2. 3. Exemples de développements imparfaits :
Inversement, une fausse appréciation de la situation peut être donnée si l’on ignore ou si l’on évalue de façon erronée le développement de certains processus.
- Si la population d’un territoire paraît acquise aux révolutionnaires mais si elle n’est pas encadrée par des hiérarchies parallèles efficaces et si elle ne dispose pas d’un bras séculier proche, une occupation militaire suffisamment dense et (…) adroite sera en mesure de renverser la situation (cristallisation bonne, organisation et militarisation faible).
- Au contraire, si la majorité de la population est acquise à l’idéologie révolutionnaire, si des responsables clandestins sont en place aux échelons essentiels (cristallisation et organisations fortes), l’appareil militaire peut-être rudimentaire, gauchement manié (militarisation faible).
CONCLUSION : Ximénes, digne représentant de l’école française de la contre-insurrection.

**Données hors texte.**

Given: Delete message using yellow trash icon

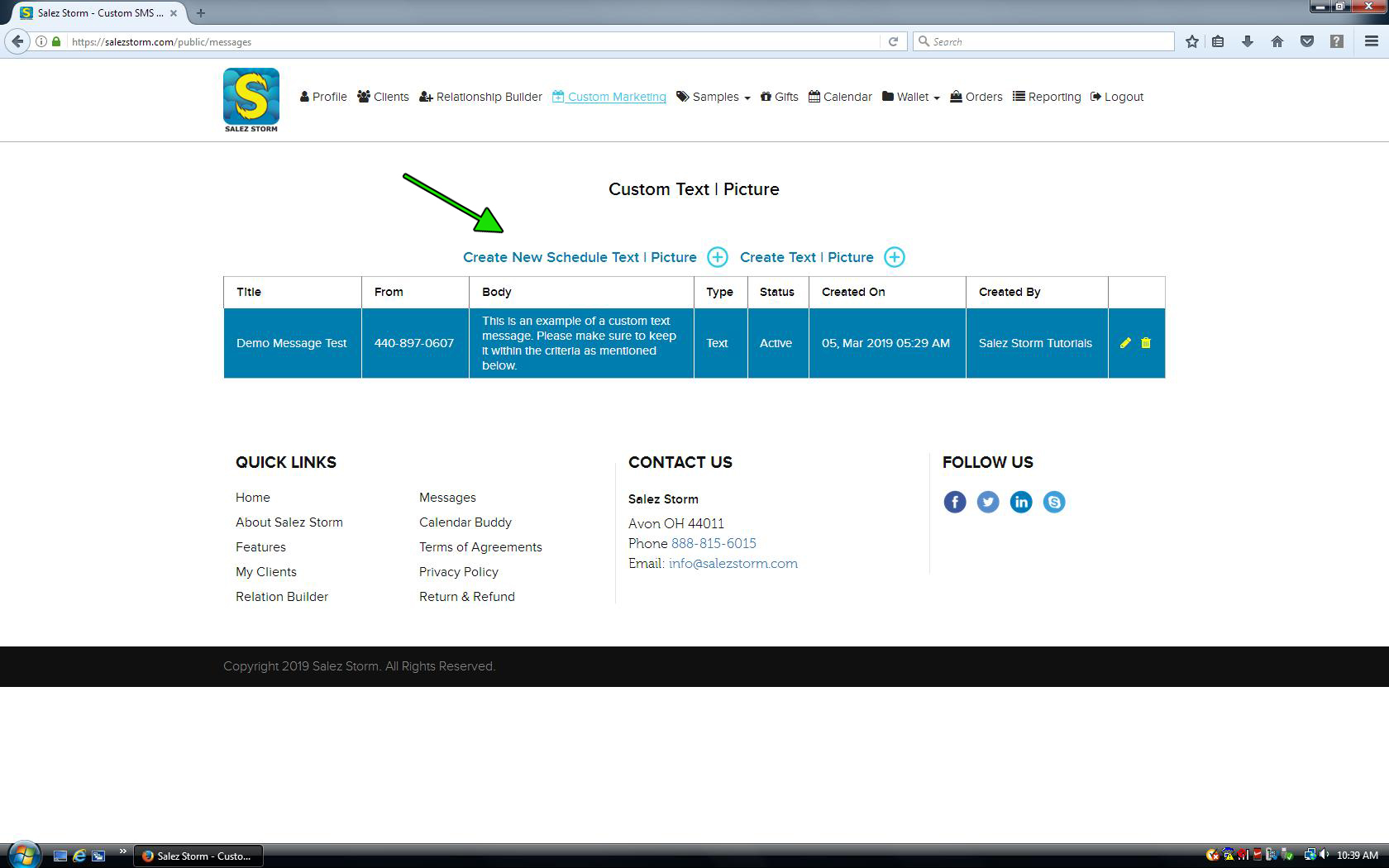Looking at the screenshot, I should (x=1146, y=343).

Voici, très brièvement présentées, quelques-unes des réflexions de Ximénes sur ces guerres révolutionnaires dont l’évolution semble à l’époque irrésistible. L’auteur examine le phénomène en action et en perçoit son caractère adaptatif, réactif et en devenir permanent. Il ne propose pas de solutions (rappelons que ce texte date de 1957) mais insiste déjà sur le caractère inédit de cette forme de guerre irrégulière qui tire sa force de son influence sur la psychologie de l’adversaire, de ses partisans comme des neutres. C’est cette prééminence de l’action morale, de tout temps déterminante, mais plus encore dans ce cas, qui frappe l’auteur et dont il avertit ses contemporains : la guerre révolutionnaire est bien une lutte pour la conquête des consciences et non plus simplement un affrontement visant à faire plier la volonté de l’ennemi. Les armées conventionnelles, de même que les gouvernements et les peuples qui sont derrière elles, habituées à faire la guerre contre la volonté adverse doivent s’adapter et adopter un discours et des attitudes leur permettant de reconquérir le contrôle, ou la neutralité, des consciences individuelles et collectives de tous les acteurs sur le terrain.
C’est aussi cette dimension psychologique, révélée ici par Ximénes, qui vient rajouter une pierre bien utile sur la construction du processus de compréhension de la guerre révolutionnaire.
[1] Au début du roman de Malraux, le colonel Ximénes, officier catholique qui a choisi de rester fidèle à la République espagnole, lance une phrase à Puig après une défaite des républicains. C’est cette sentence qui a, selon les précisions que m’a apportées le général Prestat, motivé le choix de ce pseudonyme : « Vos hommes savent se battre mais ils ne savent pas combattre ».
[2] Par commodité, on utilisera les termes « l’auteur » ou « Ximénes », plutôt que les noms véritables qui se cachent derrière le pseudonyme.
[3] Si l’on reprend la typologie de David Galula, la « cristallisation » ainsi décrite peut correspondre aux deux premières étapes de développement du modèle dit « orthodoxe » (création d’un parti politique et constitution d’un front uni) à cette nuance prés que, dans l’esprit de Ximénes, la cristallisation se renforce et interagit avec les autres processus tout au long de la lutte et non plus seulement durant des périodes clairement découpées.